**TASK DETAILS:** Restate the full set of records exactly, without adding or dropping a word.

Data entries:
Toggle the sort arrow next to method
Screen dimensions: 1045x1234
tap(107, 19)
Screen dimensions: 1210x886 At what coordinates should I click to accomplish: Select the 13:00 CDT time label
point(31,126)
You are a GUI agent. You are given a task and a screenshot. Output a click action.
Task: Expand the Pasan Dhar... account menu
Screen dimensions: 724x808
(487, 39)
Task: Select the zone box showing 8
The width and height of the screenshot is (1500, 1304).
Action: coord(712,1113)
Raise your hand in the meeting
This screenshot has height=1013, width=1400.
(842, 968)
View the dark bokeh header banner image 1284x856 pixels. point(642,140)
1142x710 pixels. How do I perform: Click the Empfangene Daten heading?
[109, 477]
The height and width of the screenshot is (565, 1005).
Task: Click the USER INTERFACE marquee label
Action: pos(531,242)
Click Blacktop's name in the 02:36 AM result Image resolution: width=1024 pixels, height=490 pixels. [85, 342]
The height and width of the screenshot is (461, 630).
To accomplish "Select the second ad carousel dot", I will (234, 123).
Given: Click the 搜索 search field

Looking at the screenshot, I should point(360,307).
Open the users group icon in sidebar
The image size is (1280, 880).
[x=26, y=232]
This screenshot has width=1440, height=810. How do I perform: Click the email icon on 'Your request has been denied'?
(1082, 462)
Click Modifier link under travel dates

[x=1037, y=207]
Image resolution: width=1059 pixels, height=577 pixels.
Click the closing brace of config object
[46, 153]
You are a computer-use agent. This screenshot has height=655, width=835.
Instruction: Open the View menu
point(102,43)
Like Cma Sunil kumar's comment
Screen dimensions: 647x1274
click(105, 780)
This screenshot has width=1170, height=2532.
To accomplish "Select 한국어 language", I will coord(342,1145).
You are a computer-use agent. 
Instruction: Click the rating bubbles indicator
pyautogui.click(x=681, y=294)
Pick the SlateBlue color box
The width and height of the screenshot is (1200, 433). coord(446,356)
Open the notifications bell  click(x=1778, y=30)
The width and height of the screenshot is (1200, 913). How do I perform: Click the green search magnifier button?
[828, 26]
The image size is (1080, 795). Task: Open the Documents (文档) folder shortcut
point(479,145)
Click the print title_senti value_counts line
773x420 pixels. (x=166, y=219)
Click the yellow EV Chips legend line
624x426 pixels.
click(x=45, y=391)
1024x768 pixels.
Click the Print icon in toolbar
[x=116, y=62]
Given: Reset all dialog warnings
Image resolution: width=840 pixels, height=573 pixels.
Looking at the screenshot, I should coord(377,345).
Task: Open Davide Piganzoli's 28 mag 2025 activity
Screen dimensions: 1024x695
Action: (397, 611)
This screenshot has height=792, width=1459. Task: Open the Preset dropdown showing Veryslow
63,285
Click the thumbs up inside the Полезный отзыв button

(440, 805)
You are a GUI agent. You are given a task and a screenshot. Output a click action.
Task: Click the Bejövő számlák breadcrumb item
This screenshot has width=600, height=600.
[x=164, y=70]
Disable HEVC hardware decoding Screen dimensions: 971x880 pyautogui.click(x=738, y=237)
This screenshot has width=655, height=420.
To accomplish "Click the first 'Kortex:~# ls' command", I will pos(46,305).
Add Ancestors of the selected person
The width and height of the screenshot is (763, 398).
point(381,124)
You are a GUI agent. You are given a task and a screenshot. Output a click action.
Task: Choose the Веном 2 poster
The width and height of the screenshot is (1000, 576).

**OUTPUT FOR THIS TASK:**
Toggle the sort arrow next to method
Screen dimensions: 1045x1234
tap(107, 19)
Screen dimensions: 1210x886 At what coordinates should I click to accomplish: Select the 13:00 CDT time label
point(31,126)
You are a GUI agent. You are given a task and a screenshot. Output a click action.
Task: Expand the Pasan Dhar... account menu
Screen dimensions: 724x808
(487, 39)
Task: Select the zone box showing 8
The width and height of the screenshot is (1500, 1304).
Action: coord(712,1113)
Raise your hand in the meeting
This screenshot has height=1013, width=1400.
(842, 968)
View the dark bokeh header banner image 1284x856 pixels. point(642,140)
1142x710 pixels. How do I perform: Click the Empfangene Daten heading?
[109, 477]
The height and width of the screenshot is (565, 1005).
Task: Click the USER INTERFACE marquee label
Action: pos(531,242)
Click Blacktop's name in the 02:36 AM result Image resolution: width=1024 pixels, height=490 pixels. [85, 342]
The height and width of the screenshot is (461, 630).
To accomplish "Select the second ad carousel dot", I will (234, 123).
Given: Click the 搜索 search field

Looking at the screenshot, I should point(360,307).
Open the users group icon in sidebar
The image size is (1280, 880).
[x=26, y=232]
This screenshot has width=1440, height=810. How do I perform: Click the email icon on 'Your request has been denied'?
(1082, 462)
Click Modifier link under travel dates

[x=1037, y=207]
Image resolution: width=1059 pixels, height=577 pixels.
Click the closing brace of config object
[46, 153]
You are a computer-use agent. This screenshot has height=655, width=835.
Instruction: Open the View menu
point(102,43)
Like Cma Sunil kumar's comment
Screen dimensions: 647x1274
click(105, 780)
This screenshot has width=1170, height=2532.
To accomplish "Select 한국어 language", I will coord(342,1145).
You are a computer-use agent. 
Instruction: Click the rating bubbles indicator
pyautogui.click(x=681, y=294)
Pick the SlateBlue color box
The width and height of the screenshot is (1200, 433). coord(446,356)
Open the notifications bell  click(x=1778, y=30)
The width and height of the screenshot is (1200, 913). How do I perform: Click the green search magnifier button?
[828, 26]
The image size is (1080, 795). Task: Open the Documents (文档) folder shortcut
point(479,145)
Click the print title_senti value_counts line
773x420 pixels. (x=166, y=219)
Click the yellow EV Chips legend line
624x426 pixels.
click(x=45, y=391)
1024x768 pixels.
Click the Print icon in toolbar
[x=116, y=62]
Given: Reset all dialog warnings
Image resolution: width=840 pixels, height=573 pixels.
Looking at the screenshot, I should coord(377,345).
Task: Open Davide Piganzoli's 28 mag 2025 activity
Screen dimensions: 1024x695
Action: (397, 611)
This screenshot has height=792, width=1459. Task: Open the Preset dropdown showing Veryslow
63,285
Click the thumbs up inside the Полезный отзыв button

(440, 805)
You are a GUI agent. You are given a task and a screenshot. Output a click action.
Task: Click the Bejövő számlák breadcrumb item
This screenshot has width=600, height=600.
[x=164, y=70]
Disable HEVC hardware decoding Screen dimensions: 971x880 pyautogui.click(x=738, y=237)
This screenshot has width=655, height=420.
To accomplish "Click the first 'Kortex:~# ls' command", I will pos(46,305).
Add Ancestors of the selected person
The width and height of the screenshot is (763, 398).
point(381,124)
You are a GUI agent. You are given a task and a screenshot. Output a click action.
Task: Choose the Веном 2 poster
The width and height of the screenshot is (1000, 576).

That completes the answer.